19. Hence, the order under challenge of the trial court dated 6.3.2013 in S.C.No.287/2008 on the files of the Additional Assistant Sessions Judge, Palakkad, is hereby set aside. It is made clear that this court has not expressed any observations regarding the merits of the case. The learned trial Judge shall assess the evidence already recorded untrammelled by the observations made in this order and pronounce Judgment in accordance with law as expeditiously as possible, at any rate within the period of two months of receipt of the order or on production of the copy of this order.
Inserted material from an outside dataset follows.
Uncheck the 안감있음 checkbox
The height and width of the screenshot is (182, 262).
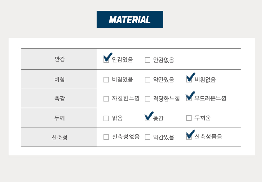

The Crl.M.C. is allowed accordingly.

Advocate List
  • For the Petitioner K. Gopalakrishna Kurup, Senior Advocate, Surin George IPE, S. Sudarsanan, Advocates. For the Respondent M.R. Dhanil, Public Prosecutor.
Bench
  • HON'BLE MRS. JUSTICE V. SHIRCY
Eq Citations
  • 2017 (4) KHC 91
  • 2017 (3) KLJ 764
  • LQ/KerHC/2017/1025
Head Note

Criminal Procedure Code, 1973 — Ss. 311 and 165 — Recalling and re-examining a witness — Purpose — Re-opening of evidence to rectify mistake crept in prosecution case — Impermissibility — Re-opening of evidence to identify accused — Permissibility — Recalling and re-examining a witness to rectify mistake crept in prosecution case or to identify accused, held, impermissible — Re-opening of evidence to rectify mistake crept in prosecution case or to identify accused, is not permissible — Court is supposed to evaluate the situation deeply before re-calling a witness — Whether it would cause prejudice or injustice to the accused, Whether it is to fill up the gap of the prosecution case, Whether it is to cover up the lacuna of the prosecution case etc have to be evaluated meticulously before recalling a witness by the court — Words 'the court shall summon and examine or re-call and re-examine any person if his evidence appears to it to be essential to the just decision of the case' had been thoughtfully employed in S. 311 CrPC in its widest amplitude — While exercising the power under S. 311 CrPC especially at a belated stage, a great responsibility is cast upon the court to make sure that the evidence is re-opened not to rectify the mistake crept in or to supply the omissions in the case and if such an evaluation is not done, definitely that will cause prejudice to the accused — In the present case, all the accused persons facing trial (except accused No. 2) were present before the court when PWs. 1 and 2 were examined — It is discernible from the deposition of these witnesses before the court that they have given evidence to the effect that the accused who attacked them are present before the court — Hence, held, re-opening of evidence to identify accused, not permissible — Criminal Procedure Code, 1973, SS. 311 and 165, Evidence Act, 1872, SS. 155 and 165.